An investigation of haptic perception of viscoelastic materials in the frequency domain

Abstract

Although we hardly interact with objects that are purely elastic or viscous, haptic perception studies of deformable objects are mostly limited to stiffness and damping. Psychophysical investigation of materials that show both elastic and viscous behavior (viscoelastic materials) is challenging due to their complex, time and rate dependent mechanical behavior. In this study, we provide a new insight into the investigation of human perception of viscoelasticity in the frequency domain. In the frequency domain, the force response of a viscoelastic material can be represented by its magnitude and phase angle. Using this framework, we estimated the point of subjective equality (PSE) of a Maxwell arm (a damper and a spring in series) to a damper and a spring using complex stiffness magnitude and phase angle in two sets of experiments. A damper and a spring are chosen for the comparisons since they actually represent the limit cases for a viscoelastic material. We first performed 2I-2AFC adaptive staircase experiments to investigate how the perceived magnitude of complex stiffness changes in a Maxwell arm for small and large values of time constant. Then, we performed 3I-2AFC adaptive staircase experiments to investigate how the PSE changes as a function of the phase angle in a Maxwell arm.
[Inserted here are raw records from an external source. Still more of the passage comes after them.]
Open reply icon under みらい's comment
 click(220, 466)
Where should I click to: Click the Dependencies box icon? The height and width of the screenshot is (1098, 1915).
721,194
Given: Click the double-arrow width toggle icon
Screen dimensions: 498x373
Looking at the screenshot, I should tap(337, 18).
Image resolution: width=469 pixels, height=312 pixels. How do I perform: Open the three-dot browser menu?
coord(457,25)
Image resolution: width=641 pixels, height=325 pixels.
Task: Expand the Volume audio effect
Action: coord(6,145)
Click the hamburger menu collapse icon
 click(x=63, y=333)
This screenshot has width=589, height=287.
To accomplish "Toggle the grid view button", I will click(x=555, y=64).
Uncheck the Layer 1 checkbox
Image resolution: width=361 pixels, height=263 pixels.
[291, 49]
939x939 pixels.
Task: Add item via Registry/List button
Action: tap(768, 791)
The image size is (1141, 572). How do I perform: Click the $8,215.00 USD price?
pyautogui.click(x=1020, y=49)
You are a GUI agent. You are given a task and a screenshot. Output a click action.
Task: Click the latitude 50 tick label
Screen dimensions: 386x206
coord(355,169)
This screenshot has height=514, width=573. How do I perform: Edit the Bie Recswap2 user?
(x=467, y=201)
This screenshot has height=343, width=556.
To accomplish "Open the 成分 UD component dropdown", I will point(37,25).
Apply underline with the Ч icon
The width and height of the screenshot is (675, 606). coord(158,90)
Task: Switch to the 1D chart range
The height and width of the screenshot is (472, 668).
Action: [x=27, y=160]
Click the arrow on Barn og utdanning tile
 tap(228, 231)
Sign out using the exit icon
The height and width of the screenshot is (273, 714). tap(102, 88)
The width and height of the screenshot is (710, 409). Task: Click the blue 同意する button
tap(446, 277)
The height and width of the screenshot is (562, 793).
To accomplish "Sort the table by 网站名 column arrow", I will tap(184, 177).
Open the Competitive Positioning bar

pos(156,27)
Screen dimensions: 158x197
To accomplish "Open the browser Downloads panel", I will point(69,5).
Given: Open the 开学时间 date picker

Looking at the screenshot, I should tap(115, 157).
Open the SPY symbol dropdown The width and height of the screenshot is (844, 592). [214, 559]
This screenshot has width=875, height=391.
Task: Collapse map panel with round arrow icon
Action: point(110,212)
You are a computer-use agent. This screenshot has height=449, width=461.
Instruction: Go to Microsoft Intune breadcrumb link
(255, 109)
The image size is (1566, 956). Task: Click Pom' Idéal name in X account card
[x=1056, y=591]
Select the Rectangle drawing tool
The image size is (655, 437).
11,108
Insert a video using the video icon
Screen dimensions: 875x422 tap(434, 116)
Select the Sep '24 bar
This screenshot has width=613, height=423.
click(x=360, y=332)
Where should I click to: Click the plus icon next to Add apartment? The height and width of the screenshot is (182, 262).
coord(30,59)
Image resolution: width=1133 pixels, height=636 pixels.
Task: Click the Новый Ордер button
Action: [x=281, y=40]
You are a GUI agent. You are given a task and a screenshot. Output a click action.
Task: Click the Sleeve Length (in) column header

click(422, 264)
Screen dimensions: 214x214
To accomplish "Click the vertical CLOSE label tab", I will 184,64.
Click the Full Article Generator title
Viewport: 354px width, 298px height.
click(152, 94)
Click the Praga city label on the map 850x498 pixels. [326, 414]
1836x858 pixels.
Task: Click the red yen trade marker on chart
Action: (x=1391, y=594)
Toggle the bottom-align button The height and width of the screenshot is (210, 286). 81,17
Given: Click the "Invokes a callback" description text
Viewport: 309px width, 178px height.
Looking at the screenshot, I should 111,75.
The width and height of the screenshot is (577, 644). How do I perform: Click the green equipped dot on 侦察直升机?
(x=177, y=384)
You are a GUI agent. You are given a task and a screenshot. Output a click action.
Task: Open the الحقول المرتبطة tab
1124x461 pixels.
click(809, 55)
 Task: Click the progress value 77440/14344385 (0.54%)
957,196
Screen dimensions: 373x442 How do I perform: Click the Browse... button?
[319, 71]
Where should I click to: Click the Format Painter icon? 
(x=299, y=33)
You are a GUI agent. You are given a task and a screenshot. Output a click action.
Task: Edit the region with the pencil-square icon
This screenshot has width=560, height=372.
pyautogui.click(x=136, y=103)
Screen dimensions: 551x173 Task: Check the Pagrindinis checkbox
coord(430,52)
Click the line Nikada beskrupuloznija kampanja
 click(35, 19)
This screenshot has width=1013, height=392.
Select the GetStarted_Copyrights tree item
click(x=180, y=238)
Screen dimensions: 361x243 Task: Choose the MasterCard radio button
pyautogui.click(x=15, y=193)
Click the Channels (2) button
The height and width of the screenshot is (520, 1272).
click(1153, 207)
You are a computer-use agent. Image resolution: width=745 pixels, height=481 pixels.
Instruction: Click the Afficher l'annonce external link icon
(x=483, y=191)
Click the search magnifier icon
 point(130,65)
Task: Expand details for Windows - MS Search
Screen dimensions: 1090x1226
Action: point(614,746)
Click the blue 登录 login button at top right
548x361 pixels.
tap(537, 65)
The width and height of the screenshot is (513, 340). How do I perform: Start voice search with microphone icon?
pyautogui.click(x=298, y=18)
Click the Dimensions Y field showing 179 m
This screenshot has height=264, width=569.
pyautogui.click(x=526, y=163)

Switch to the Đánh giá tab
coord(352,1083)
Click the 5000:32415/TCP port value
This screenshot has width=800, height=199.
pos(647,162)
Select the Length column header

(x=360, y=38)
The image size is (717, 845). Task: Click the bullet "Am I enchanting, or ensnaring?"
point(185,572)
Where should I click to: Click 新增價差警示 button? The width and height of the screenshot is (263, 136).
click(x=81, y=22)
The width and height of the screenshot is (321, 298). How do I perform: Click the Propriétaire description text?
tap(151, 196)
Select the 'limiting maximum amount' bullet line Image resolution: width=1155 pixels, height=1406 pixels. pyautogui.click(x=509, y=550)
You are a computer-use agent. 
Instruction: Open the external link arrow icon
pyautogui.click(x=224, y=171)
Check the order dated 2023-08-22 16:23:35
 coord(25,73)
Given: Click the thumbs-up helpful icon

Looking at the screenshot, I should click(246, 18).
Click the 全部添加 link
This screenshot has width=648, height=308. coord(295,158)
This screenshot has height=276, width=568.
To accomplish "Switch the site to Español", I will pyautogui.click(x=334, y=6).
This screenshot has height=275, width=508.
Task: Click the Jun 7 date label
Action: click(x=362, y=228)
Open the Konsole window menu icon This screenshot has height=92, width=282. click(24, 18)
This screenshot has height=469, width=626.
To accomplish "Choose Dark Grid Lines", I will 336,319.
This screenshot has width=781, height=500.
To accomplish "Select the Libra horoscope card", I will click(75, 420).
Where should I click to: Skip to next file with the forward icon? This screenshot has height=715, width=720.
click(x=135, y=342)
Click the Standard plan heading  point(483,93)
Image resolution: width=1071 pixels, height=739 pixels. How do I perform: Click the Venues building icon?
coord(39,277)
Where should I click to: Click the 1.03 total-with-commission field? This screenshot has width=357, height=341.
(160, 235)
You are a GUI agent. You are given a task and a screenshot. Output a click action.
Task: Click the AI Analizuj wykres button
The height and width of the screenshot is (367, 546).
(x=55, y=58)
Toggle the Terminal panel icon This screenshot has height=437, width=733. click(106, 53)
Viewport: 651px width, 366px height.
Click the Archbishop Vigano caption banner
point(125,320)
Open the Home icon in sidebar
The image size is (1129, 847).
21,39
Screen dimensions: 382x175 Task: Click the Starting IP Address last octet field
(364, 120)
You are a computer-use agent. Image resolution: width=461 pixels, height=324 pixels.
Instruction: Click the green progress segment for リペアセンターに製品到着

The results of our study show that the magnitude of complex stiffness was underestimated due to the smaller phase lag (with respect to a damper's) between the sinusoidal displacement applied by the participants to the Maxwell arm and the force felt in their finger when the time constant was small, whereas no difference was observed for a large time constant. Moreover, we observed that the PSE values estimated for the lower bound of the phase angle were significantly closer to their actual limit (0°) than those of the upper bound to 90°.